Du Bénin au Cap-Vert, en passant par le Niger ou le Togo, 200 projets ont déjà vu le jour dans le cadre du programme Pafao. Leur point commun ? Miser sur une meilleure mise en relation entre agriculture familiale paysanne et marchés, urbains et ruraux, chercher à augmenter l’offre en produits issus de l’agroécologie (qui vise à exploiter les potentialités de la nature au lieu d’utiliser des engrais chimiques, pesticides de synthèse et insecticides chimiques) et s’appuyer sur les semences locales, plus résistantes et adaptées aux conditions climatiques de ces pays que les variétés importées. Autre avantage : cette stratégie permet de donner un nouvel élan aux productions locales, qui peuvent se substituer aux importations.

Le Nigeria en a fait l’expérience : en 2011, pour limiter les achats sur les marchés internationaux de blé destiné à la fabrication du pain, il décide d’introduire de la farine de manioc à hauteur de 40 %. Deux ans plus tard, 254 milliards de nairas, soit 1,2 milliard d’euros, avaient été économisés.

Crise alimentaire en Afrique du Sud

La malnutrition infantile continue de ravager l'Afrique du Sud, où plus de 600 enfants ont perdu la vie en 2024, selon le ministre de la Santé, Aaron Motsoaledi. Lors d’une session au Parlement national, Motsoaledi a révélé que les décès liés à l’insuffisance alimentaire sont particulièrement alarmants dans la province du KwaZulu-Natal, suivie par Limpopo, le Cap-Oriental et Gauteng.

Malgré un rôle clé sur la scène internationale en tant qu'exportateur agricole, avec des recettes record de 13,2 milliards de dollars en 2023, l'Afrique du Sud fait face à une crise alimentaire interne sans précédent. Selon les données du ministère de l’Agriculture, environ 40 millions de personnes souffrent d’insécurité alimentaire dans ce pays de 63 millions d’habitants. Le contraste est frappant : alors que des cargaisons de fruits, légumes, céréales et viande sud-africains alimentent des marchés européens et asiatiques, des millions de Sud-Africains peinent à remplir leurs assiettes.
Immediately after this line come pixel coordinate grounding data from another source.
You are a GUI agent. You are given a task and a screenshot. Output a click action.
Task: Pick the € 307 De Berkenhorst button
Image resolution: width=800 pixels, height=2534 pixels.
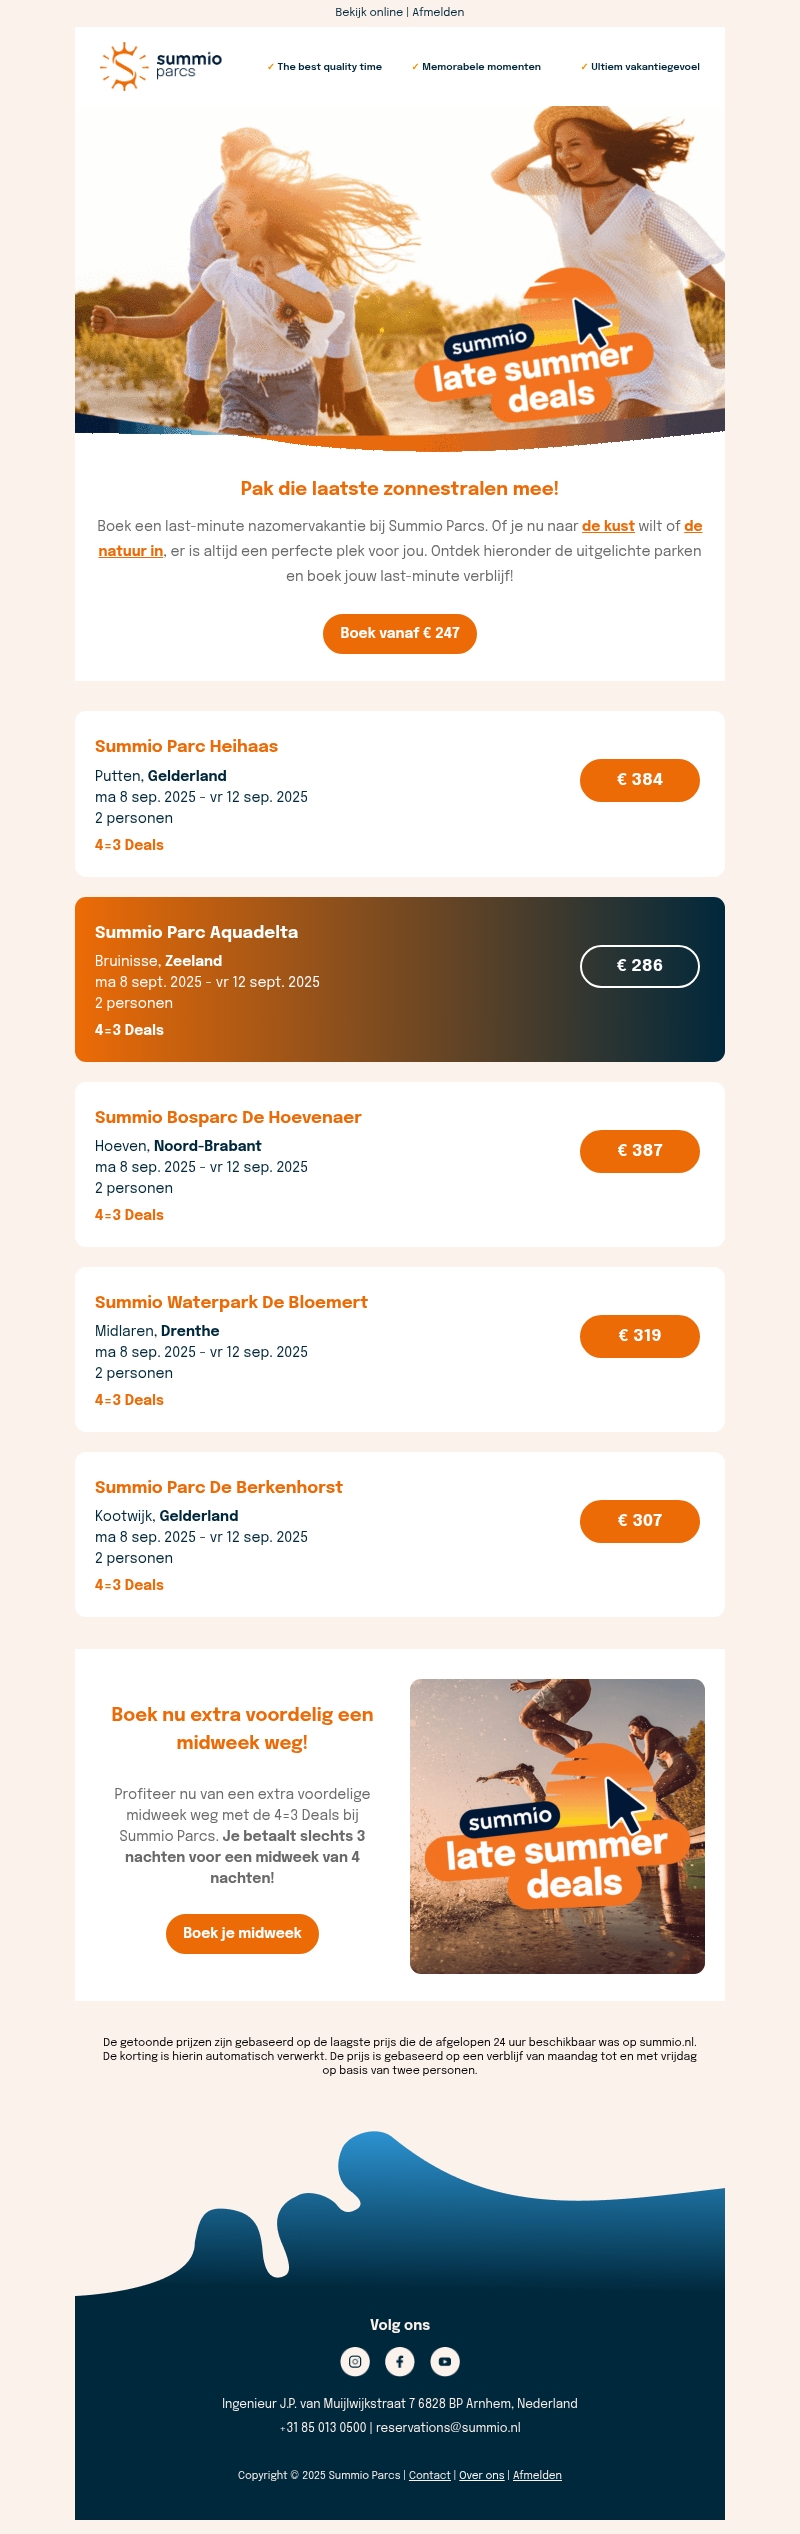click(639, 1521)
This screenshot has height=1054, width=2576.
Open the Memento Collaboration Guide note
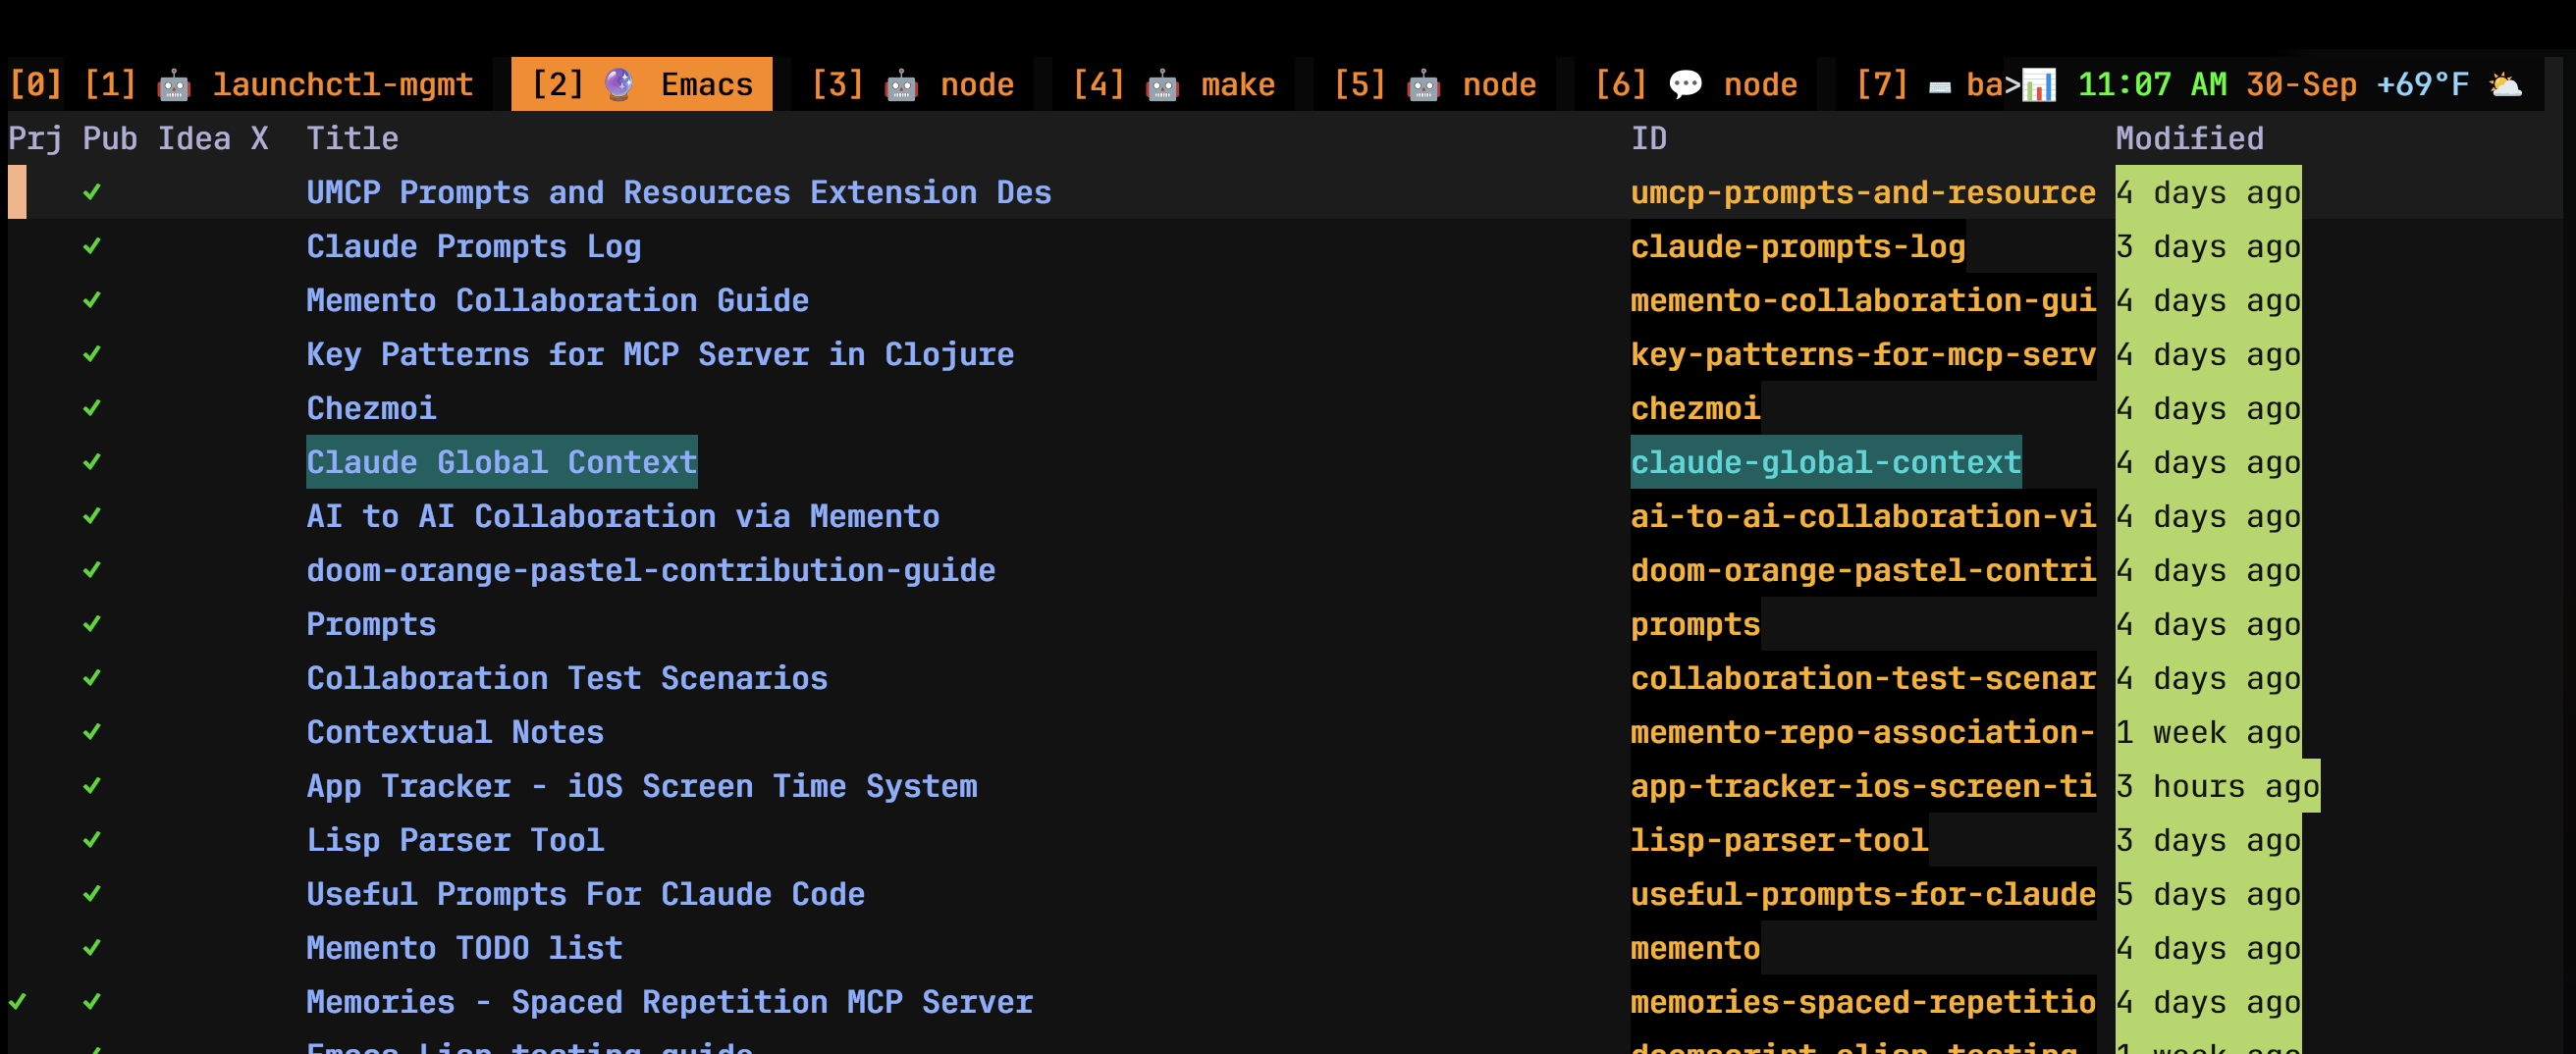557,300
La crise sud-africaine s’inscrit dans un contexte plus large de dégradation de la sécurité alimentaire en Afrique subsaharienne. Les conflits armés, le changement climatique et les impacts économiques de la pandémie de COVID-19 ont contribué à aggraver l’insécurité alimentaire dans la région. En Afrique du Sud, cette crise soulève des questions sur la répartition équitable des ressources et le rôle des politiques publiques pour protéger les populations les plus vulnérables. Les décès de ces 600 enfants rappellent avec brutalité que la malnutrition n'est pas qu'une question d'accès à la nourriture, mais aussi de nutrition de qualité. Face à cette tragédie, le gouvernement sud-africain est sous pression pour agir. Plusieurs ONG internationales, comme Médecins Sans Frontières et Save the Children, ont intensifié leurs appels à une coopération globale pour s'attaquer aux causes profondes de la faim et de la pauvreté. La crise alimentaire sud-africaine ne peut être résolue sans une réponse collective à la fois nationale et internationale.